Les pourparlers nucléaires indirects entre l’Iran et les États-Unis, médiés par Oman, se sont tenus vendredi 17 Bahman (février 2025) à Mascate. À l’issue de ces discussions, le ministre iranien des Affaires étrangères, Seyed Abbas Araghchi, s’est exprimé devant la presse, décrivant les négociations comme un bon début. Il a précisé qu’il y avait eu plusieurs sessions de discussions indirectes, longues et intensives, permettant aux deux parties d’échanger leurs points de vue, préoccupations, droits et intérêts dans ce qu’il a qualifié de « très bonne atmosphère ».
Cependant, Araghchi a immédiatement tempéré cet optimisme initial en soulignant deux défis majeurs. Premièrement, il a insisté sur le fait que la confiance fait cruellement défaut, héritage des tensions passées, et que surmonter cette méfiance est un « défi de taille » pour la poursuite du processus. Deuxièmement, il a indiqué que la continuation des négociations n’est pas automatique : elle est conditionnée à des consultations internes dans les capitales respectives (Téhéran et Washington) pour décider de la suite à donner.

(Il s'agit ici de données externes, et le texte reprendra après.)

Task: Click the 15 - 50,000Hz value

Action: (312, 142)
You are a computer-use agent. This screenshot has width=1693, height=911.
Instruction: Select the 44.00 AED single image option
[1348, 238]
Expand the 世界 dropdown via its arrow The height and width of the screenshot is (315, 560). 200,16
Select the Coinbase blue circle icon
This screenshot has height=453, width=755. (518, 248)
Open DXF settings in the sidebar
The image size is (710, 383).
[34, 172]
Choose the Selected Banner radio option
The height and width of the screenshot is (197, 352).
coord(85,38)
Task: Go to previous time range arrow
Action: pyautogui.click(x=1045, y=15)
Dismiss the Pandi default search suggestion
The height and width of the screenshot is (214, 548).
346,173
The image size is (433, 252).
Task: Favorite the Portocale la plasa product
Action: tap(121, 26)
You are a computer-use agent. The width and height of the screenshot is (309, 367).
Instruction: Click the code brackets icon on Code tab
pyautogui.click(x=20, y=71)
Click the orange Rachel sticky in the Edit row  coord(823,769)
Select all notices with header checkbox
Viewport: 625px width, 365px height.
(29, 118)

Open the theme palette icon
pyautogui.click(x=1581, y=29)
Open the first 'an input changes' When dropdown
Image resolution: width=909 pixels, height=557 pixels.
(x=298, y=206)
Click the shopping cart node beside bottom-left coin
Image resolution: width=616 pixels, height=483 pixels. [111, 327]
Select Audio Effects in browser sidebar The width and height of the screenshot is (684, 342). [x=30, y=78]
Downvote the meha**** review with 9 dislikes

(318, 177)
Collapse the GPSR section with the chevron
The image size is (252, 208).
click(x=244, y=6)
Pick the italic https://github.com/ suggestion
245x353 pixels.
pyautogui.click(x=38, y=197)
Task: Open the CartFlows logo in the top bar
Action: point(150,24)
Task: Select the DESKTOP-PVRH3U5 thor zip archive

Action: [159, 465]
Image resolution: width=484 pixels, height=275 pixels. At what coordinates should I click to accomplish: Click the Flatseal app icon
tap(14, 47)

Le ministre a réaffirmé avec fermeté le cadre strict imposé par l’Iran : les discussions portent exclusivement sur le dossier nucléaire. Il a exclu tout débat sur d’autres sujets, tels que les questions de sécurité régionale ou la présence militaire américaine. Néanmoins, Araghchi a souligné qu’un prérequis essentiel à tout dialogue est l’arrêt des menaces et des pressions. Il a déclaré avoir clairement transmis cette exigence à la partie américaine, indiquant que le respect de cette condition est nécessaire pour permettre la poursuite des pourparlers. En conclusion, bien qu’il qualifie le début de positif, il a fait reposer la responsabilité de la suite sur « la partie adverse » et sur les décisions qui seront prises en Iran.